[Saved data entries]
______________________________
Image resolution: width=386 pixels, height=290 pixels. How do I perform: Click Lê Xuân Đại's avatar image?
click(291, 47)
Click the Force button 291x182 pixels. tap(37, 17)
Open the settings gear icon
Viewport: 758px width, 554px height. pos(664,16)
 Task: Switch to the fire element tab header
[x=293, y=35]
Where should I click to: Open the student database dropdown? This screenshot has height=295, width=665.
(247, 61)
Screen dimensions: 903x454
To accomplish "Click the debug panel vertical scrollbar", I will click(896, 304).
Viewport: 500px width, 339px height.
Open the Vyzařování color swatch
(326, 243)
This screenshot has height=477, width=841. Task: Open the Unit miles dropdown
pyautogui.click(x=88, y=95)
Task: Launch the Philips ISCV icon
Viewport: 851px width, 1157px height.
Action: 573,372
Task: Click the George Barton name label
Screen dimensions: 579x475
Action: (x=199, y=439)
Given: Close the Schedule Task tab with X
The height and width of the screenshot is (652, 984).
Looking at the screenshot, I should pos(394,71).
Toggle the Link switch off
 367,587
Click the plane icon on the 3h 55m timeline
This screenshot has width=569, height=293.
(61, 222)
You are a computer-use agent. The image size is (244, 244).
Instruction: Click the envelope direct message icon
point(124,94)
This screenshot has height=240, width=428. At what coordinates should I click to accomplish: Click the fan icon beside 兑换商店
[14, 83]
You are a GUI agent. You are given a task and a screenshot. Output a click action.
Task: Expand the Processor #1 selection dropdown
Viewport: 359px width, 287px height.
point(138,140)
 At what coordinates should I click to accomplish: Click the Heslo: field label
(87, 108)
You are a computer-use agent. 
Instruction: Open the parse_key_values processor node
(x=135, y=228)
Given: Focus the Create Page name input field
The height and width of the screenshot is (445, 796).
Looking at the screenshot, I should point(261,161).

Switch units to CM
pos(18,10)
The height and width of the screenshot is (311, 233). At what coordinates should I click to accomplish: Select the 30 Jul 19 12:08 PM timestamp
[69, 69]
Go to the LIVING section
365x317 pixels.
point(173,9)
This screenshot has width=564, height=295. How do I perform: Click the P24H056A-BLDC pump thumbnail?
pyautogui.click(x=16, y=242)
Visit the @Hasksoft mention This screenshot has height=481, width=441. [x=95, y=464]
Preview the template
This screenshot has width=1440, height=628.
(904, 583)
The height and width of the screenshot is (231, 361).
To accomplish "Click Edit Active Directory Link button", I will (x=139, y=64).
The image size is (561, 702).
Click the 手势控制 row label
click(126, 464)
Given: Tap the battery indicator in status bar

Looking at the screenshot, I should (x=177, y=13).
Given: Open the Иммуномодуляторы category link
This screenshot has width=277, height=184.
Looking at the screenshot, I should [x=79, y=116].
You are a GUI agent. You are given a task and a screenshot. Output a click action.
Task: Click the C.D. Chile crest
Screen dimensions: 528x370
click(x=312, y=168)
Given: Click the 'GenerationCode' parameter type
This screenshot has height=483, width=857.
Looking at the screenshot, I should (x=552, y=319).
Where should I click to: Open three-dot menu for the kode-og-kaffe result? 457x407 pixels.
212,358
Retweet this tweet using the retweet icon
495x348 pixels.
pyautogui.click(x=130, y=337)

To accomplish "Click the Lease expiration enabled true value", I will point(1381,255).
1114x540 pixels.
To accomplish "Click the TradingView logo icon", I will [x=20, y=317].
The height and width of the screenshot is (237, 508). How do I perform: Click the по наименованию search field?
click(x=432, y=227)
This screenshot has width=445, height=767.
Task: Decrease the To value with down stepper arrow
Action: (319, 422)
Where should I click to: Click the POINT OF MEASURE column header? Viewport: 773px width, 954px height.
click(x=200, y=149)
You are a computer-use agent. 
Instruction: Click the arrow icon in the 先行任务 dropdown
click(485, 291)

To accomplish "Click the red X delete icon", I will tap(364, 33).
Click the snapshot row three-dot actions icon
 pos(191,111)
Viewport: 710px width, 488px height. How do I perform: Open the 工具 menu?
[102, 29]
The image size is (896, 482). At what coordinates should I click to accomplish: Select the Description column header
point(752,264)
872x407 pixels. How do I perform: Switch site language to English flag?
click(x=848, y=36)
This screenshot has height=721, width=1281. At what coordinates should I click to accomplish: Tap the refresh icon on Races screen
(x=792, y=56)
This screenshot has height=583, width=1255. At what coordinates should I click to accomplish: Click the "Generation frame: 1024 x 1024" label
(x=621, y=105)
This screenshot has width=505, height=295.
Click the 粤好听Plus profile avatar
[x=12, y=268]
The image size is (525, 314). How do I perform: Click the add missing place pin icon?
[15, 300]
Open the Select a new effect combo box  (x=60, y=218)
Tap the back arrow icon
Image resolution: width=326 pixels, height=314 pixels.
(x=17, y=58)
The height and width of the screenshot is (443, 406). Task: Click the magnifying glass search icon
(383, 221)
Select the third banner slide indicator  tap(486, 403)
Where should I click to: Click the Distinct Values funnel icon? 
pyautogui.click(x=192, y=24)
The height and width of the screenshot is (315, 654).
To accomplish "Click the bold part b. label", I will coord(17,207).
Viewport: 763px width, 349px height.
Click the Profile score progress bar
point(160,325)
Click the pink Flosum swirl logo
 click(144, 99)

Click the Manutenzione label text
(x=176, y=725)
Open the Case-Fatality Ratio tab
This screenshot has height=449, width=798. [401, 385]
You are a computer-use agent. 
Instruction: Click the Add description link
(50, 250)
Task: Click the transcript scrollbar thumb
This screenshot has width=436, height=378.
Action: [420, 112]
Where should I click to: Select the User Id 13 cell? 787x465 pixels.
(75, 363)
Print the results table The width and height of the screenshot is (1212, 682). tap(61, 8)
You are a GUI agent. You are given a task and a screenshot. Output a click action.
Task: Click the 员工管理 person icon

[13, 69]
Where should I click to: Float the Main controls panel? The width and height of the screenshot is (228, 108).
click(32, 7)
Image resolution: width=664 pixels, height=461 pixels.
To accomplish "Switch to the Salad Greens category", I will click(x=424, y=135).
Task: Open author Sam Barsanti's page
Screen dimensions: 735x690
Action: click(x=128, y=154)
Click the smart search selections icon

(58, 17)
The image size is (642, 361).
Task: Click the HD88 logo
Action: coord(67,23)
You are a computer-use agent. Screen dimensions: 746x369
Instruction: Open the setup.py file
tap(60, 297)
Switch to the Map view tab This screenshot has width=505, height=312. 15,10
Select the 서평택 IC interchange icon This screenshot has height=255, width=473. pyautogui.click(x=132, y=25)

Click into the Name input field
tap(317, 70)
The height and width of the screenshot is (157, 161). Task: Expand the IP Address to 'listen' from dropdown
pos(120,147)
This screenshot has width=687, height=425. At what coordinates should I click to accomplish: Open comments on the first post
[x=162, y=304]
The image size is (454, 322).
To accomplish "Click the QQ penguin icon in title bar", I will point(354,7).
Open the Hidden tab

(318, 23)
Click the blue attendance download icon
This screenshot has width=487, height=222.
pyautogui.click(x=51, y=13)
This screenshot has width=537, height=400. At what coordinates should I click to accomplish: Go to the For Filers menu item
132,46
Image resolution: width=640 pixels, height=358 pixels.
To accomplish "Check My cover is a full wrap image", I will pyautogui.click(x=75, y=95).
______________________________
### Work instruction
Down to the final line, the data above must be copied exactly.

### Solution
Image resolution: width=386 pixels, height=290 pixels. How do I perform: Click Lê Xuân Đại's avatar image?
click(291, 47)
Click the Force button 291x182 pixels. tap(37, 17)
Open the settings gear icon
Viewport: 758px width, 554px height. pos(664,16)
 Task: Switch to the fire element tab header
[x=293, y=35]
Where should I click to: Open the student database dropdown? This screenshot has height=295, width=665.
(247, 61)
Screen dimensions: 903x454
To accomplish "Click the debug panel vertical scrollbar", I will click(896, 304).
Viewport: 500px width, 339px height.
Open the Vyzařování color swatch
(326, 243)
This screenshot has height=477, width=841. Task: Open the Unit miles dropdown
pyautogui.click(x=88, y=95)
Task: Launch the Philips ISCV icon
Viewport: 851px width, 1157px height.
Action: 573,372
Task: Click the George Barton name label
Screen dimensions: 579x475
Action: (x=199, y=439)
Given: Close the Schedule Task tab with X
The height and width of the screenshot is (652, 984).
Looking at the screenshot, I should pos(394,71).
Toggle the Link switch off
 367,587
Click the plane icon on the 3h 55m timeline
This screenshot has width=569, height=293.
(61, 222)
You are a computer-use agent. The image size is (244, 244).
Instruction: Click the envelope direct message icon
point(124,94)
This screenshot has height=240, width=428. At what coordinates should I click to accomplish: Click the fan icon beside 兑换商店
[14, 83]
You are a GUI agent. You are given a task and a screenshot. Output a click action.
Task: Expand the Processor #1 selection dropdown
Viewport: 359px width, 287px height.
point(138,140)
 At what coordinates should I click to accomplish: Click the Heslo: field label
(87, 108)
You are a computer-use agent. 
Instruction: Open the parse_key_values processor node
(x=135, y=228)
Given: Focus the Create Page name input field
The height and width of the screenshot is (445, 796).
Looking at the screenshot, I should point(261,161).

Switch units to CM
pos(18,10)
The height and width of the screenshot is (311, 233). At what coordinates should I click to accomplish: Select the 30 Jul 19 12:08 PM timestamp
[69, 69]
Go to the LIVING section
365x317 pixels.
point(173,9)
This screenshot has width=564, height=295. How do I perform: Click the P24H056A-BLDC pump thumbnail?
pyautogui.click(x=16, y=242)
Visit the @Hasksoft mention This screenshot has height=481, width=441. [x=95, y=464]
Preview the template
This screenshot has width=1440, height=628.
(904, 583)
The height and width of the screenshot is (231, 361).
To accomplish "Click Edit Active Directory Link button", I will (x=139, y=64).
The image size is (561, 702).
Click the 手势控制 row label
click(126, 464)
Given: Tap the battery indicator in status bar

Looking at the screenshot, I should (x=177, y=13).
Given: Open the Иммуномодуляторы category link
This screenshot has width=277, height=184.
Looking at the screenshot, I should [x=79, y=116].
You are a GUI agent. You are given a task and a screenshot. Output a click action.
Task: Click the C.D. Chile crest
Screen dimensions: 528x370
click(x=312, y=168)
Given: Click the 'GenerationCode' parameter type
This screenshot has height=483, width=857.
Looking at the screenshot, I should (x=552, y=319).
Where should I click to: Open three-dot menu for the kode-og-kaffe result? 457x407 pixels.
212,358
Retweet this tweet using the retweet icon
495x348 pixels.
pyautogui.click(x=130, y=337)

To accomplish "Click the Lease expiration enabled true value", I will point(1381,255).
1114x540 pixels.
To accomplish "Click the TradingView logo icon", I will [x=20, y=317].
The height and width of the screenshot is (237, 508). How do I perform: Click the по наименованию search field?
click(x=432, y=227)
This screenshot has width=445, height=767.
Task: Decrease the To value with down stepper arrow
Action: (319, 422)
Where should I click to: Click the POINT OF MEASURE column header? Viewport: 773px width, 954px height.
click(x=200, y=149)
You are a computer-use agent. 
Instruction: Click the arrow icon in the 先行任务 dropdown
click(485, 291)

To accomplish "Click the red X delete icon", I will tap(364, 33).
Click the snapshot row three-dot actions icon
 pos(191,111)
Viewport: 710px width, 488px height. How do I perform: Open the 工具 menu?
[102, 29]
The image size is (896, 482). At what coordinates should I click to accomplish: Select the Description column header
point(752,264)
872x407 pixels. How do I perform: Switch site language to English flag?
click(x=848, y=36)
This screenshot has height=721, width=1281. At what coordinates should I click to accomplish: Tap the refresh icon on Races screen
(x=792, y=56)
This screenshot has height=583, width=1255. At what coordinates should I click to accomplish: Click the "Generation frame: 1024 x 1024" label
(x=621, y=105)
This screenshot has width=505, height=295.
Click the 粤好听Plus profile avatar
[x=12, y=268]
The image size is (525, 314). How do I perform: Click the add missing place pin icon?
[15, 300]
Open the Select a new effect combo box  (x=60, y=218)
Tap the back arrow icon
Image resolution: width=326 pixels, height=314 pixels.
(x=17, y=58)
The height and width of the screenshot is (443, 406). Task: Click the magnifying glass search icon
(383, 221)
Select the third banner slide indicator  tap(486, 403)
Where should I click to: Click the Distinct Values funnel icon? 
pyautogui.click(x=192, y=24)
The height and width of the screenshot is (315, 654).
To accomplish "Click the bold part b. label", I will coord(17,207).
Viewport: 763px width, 349px height.
Click the Profile score progress bar
point(160,325)
Click the pink Flosum swirl logo
 click(144, 99)

Click the Manutenzione label text
(x=176, y=725)
Open the Case-Fatality Ratio tab
This screenshot has height=449, width=798. [401, 385]
You are a computer-use agent. 
Instruction: Click the Add description link
(50, 250)
Task: Click the transcript scrollbar thumb
This screenshot has width=436, height=378.
Action: [420, 112]
Where should I click to: Select the User Id 13 cell? 787x465 pixels.
(75, 363)
Print the results table The width and height of the screenshot is (1212, 682). tap(61, 8)
You are a GUI agent. You are given a task and a screenshot. Output a click action.
Task: Click the 员工管理 person icon

[13, 69]
Where should I click to: Float the Main controls panel? The width and height of the screenshot is (228, 108).
click(32, 7)
Image resolution: width=664 pixels, height=461 pixels.
To accomplish "Switch to the Salad Greens category", I will click(x=424, y=135).
Task: Open author Sam Barsanti's page
Screen dimensions: 735x690
Action: click(x=128, y=154)
Click the smart search selections icon

(58, 17)
The image size is (642, 361).
Task: Click the HD88 logo
Action: coord(67,23)
You are a computer-use agent. Screen dimensions: 746x369
Instruction: Open the setup.py file
tap(60, 297)
Switch to the Map view tab This screenshot has width=505, height=312. 15,10
Select the 서평택 IC interchange icon This screenshot has height=255, width=473. pyautogui.click(x=132, y=25)

Click into the Name input field
tap(317, 70)
The height and width of the screenshot is (157, 161). Task: Expand the IP Address to 'listen' from dropdown
pos(120,147)
This screenshot has width=687, height=425. At what coordinates should I click to accomplish: Open comments on the first post
[x=162, y=304]
The image size is (454, 322).
To accomplish "Click the QQ penguin icon in title bar", I will point(354,7).
Open the Hidden tab

(318, 23)
Click the blue attendance download icon
This screenshot has width=487, height=222.
pyautogui.click(x=51, y=13)
This screenshot has width=537, height=400. At what coordinates should I click to accomplish: Go to the For Filers menu item
132,46
Image resolution: width=640 pixels, height=358 pixels.
To accomplish "Check My cover is a full wrap image", I will pyautogui.click(x=75, y=95).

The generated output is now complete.